By 13/06/2023June 22nd, 2023News

Keypoints

  • Following the RBA’s decision to lift rates to 4.1% at the June meeting, we upped our rate call to 4.35% by August. We are now tentatively adding an additional 25bp increase, taking the cash rate to 4.6%. Timing is less certain, and we pencil in 25bp increases for July and August.
  • While inflation has clearly peaked, and we (like the RBA) see inflation returning to the band by 2025, the extended period of inflation above target amidst a tight labour market poses the risk of stronger wage and price expectations becoming imbedded.
  • Taking rates to 4.6% will weigh more heavily on growth and we have revised down our expectations for growth over 2023 to just 0.5% and pulled back expectations for 2024 to around 0.9%. That sees unemployment rise more quickly and reach 5.0% by end 2024. More details on the forecasts will be in our Forward View to be released Tuesday next week.
  • We still see the RBA cutting interest rates back towards neutral in 2024 as a “forward-looking” central bank sees the slowing in growth and unemployment rising (negating the risk of ongoing strength in wage expectations) and it becomes clearer inflation is returning to target.

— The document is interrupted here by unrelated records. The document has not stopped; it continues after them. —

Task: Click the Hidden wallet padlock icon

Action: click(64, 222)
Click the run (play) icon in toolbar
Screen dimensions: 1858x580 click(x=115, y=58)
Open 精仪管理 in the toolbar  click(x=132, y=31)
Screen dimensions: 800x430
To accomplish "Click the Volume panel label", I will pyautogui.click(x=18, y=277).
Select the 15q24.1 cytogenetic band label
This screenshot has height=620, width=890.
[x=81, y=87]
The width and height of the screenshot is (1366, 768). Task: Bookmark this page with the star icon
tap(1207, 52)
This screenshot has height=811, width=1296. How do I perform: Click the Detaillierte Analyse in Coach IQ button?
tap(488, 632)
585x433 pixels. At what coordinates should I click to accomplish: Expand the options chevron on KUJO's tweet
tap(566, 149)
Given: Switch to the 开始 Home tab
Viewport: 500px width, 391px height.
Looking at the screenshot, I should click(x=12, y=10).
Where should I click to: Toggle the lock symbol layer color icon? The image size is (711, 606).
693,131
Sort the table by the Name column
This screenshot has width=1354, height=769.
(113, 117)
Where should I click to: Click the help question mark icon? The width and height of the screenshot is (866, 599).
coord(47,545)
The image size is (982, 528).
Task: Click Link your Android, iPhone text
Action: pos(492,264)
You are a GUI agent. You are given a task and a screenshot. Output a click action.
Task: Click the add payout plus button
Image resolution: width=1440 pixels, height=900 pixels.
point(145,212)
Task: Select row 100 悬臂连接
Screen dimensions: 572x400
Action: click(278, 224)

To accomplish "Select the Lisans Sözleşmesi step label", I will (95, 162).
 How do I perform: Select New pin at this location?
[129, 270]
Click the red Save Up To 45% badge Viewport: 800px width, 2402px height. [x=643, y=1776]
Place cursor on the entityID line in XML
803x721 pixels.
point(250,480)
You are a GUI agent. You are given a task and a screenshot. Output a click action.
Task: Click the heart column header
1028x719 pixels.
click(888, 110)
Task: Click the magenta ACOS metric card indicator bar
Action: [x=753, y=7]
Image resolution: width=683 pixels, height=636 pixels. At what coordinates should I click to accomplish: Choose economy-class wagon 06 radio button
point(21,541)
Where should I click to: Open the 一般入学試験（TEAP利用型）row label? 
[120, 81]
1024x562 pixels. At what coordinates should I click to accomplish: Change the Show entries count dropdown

While the recent run of activity data including our business survey clearly show the economy is now slowing – as consumer spending begins to stall – inflation and wage data still show that price pressures remain elevated. This was highlighted by the Q1 national accounts which saw GDP growth of just 0.2% q/q and increasing signs of rates and inflation weighing on the consumer, while dwelling investment (typically very sensitive to rates, but also in this cycle cost pressures) continued to fall. The household income account showed a further moderation in the savings rate.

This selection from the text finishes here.